The hero you deserve
Supporter
Ugh - that is not what I am talking about. I don't know if people are being obtuse or I am horrible at explaining. What ever it is, you either don't get what I am saying or are just trying to push my buttons or something. I am tired of trying to explain and clarify - you (the collective you) win!

EDIT: I have to try one last time. A magic sword that can cut through anything its blade touches can cut through 1" of steel, but it can't cut through 36" of cheese (in one stroke) because the blade doesn't touch the last 6" of cheese. Does that help explain what I am talking about?
Sure, you're arguing that properties of space (the length of the substance) are less malleable in fantasy than properties of materials (the hardness of steel versus cheese). I can understand why that would feel true for many flavors of fantasy.
 



dave2008

Legend
Sure, you're arguing that properties of space (the length of the substance) are less malleable in fantasy than properties of materials (the hardness of steel versus cheese). I can understand why that would feel true for many flavors of fantasy.
No, that is not what I am arguing. I am arguing that there are properties of space and scale to consider, that is all. It is up to the individual fantasy to determine how malleable those are.
 

I can't believe i am doing this, but I can't help myself. That is not my premise. My premise is simply one of scale. A Huge red dragon is significantly smaller (10-50 times smaller) than Godzilla.
So what? It's still to big to hack through it's neck or reach it's heart with a single sword blow. Killing a monster in D&D is not hacking through it's skin. Hit points are not meat. Maybe when the fighter kills Godzilla he carves a tunnel though it's flesh until he reaches it's heart, or he climbs up it's body, slices through it's eyeball, swims through it's aqueous humour, and uses a his shield to hammer the sword through the back of the eye socket into the brain. Combat in D&D is abstracted and you can fluff it any way you like.
All I am trying to say is the the effects of an action against a thing of one scale can be different on things of a different scale. I don't think it is unreasonable to suggest that if I take an action against a twig (throw it lets say) I should expect the same action (with nothing changing on my part) to have the same effect on a tree. They are similar objects, but at much different scale.
In D&D a halfing can have more hit points than a giant. They are similar things that differ only in scale, but the small thing is harder to kill than the big thing. Your comparison is meaningless, hit points are not size.
 

Maxperson

Morkus from Orkus
Magic swords are not limited in killing power by the length of their blades.
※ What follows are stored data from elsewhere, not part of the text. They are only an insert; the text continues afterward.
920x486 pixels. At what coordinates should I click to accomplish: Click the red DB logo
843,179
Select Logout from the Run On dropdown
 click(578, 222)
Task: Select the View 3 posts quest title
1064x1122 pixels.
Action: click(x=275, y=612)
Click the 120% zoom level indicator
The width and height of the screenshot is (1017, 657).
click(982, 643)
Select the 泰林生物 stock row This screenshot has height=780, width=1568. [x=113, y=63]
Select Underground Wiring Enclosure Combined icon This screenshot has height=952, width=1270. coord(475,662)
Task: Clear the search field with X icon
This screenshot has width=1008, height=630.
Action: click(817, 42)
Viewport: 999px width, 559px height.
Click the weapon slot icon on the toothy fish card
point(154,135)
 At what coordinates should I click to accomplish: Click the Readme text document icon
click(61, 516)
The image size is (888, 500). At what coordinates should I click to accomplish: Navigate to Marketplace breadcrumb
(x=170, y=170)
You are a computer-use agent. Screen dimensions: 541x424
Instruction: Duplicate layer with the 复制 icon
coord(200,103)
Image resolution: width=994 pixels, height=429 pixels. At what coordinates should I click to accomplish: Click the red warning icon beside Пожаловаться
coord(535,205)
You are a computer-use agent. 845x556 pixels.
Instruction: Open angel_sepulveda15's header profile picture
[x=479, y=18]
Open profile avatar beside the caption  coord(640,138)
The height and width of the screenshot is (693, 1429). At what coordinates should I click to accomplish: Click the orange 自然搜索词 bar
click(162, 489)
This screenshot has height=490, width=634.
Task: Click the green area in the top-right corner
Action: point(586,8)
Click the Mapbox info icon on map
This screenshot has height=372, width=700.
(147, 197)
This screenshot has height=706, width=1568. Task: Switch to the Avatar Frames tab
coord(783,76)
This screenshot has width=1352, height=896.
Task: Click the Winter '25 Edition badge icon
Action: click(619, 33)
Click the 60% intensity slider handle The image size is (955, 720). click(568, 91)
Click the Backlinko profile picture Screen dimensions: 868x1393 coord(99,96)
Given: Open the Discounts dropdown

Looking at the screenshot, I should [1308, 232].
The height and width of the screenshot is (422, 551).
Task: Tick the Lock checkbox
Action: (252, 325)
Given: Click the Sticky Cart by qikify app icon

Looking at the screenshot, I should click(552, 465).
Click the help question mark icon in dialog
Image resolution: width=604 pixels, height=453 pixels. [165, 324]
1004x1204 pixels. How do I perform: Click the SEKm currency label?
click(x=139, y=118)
That sounds kind of erotic now I think about it.

Maybe a 3 foot magic sword CAN cut through 30 foot of cheese in one stroke. It is after all, magic.
If you have to come up with a specific exception to what he is saying, because magic swords don't as a general rule do that, you've lost the debate. You are acknowledging that he is correct by doing so.
 

Maxperson

Morkus from Orkus
So what? It's still to big to hack through it's neck or reach it's heart with a single sword blow. Killing a monster in D&D is not hacking through it's skin. Hit points are not meat. Maybe when the fighter kills Godzilla he carves a tunnel though it's flesh until he reaches it's heart, or he climbs up it's body, slices through it's eyeball, swims through it's aqueous humour, and uses a his shield to hammer the sword through the back of the eye socket into the brain. Combat in D&D is abstracted and you can fluff it any way you like.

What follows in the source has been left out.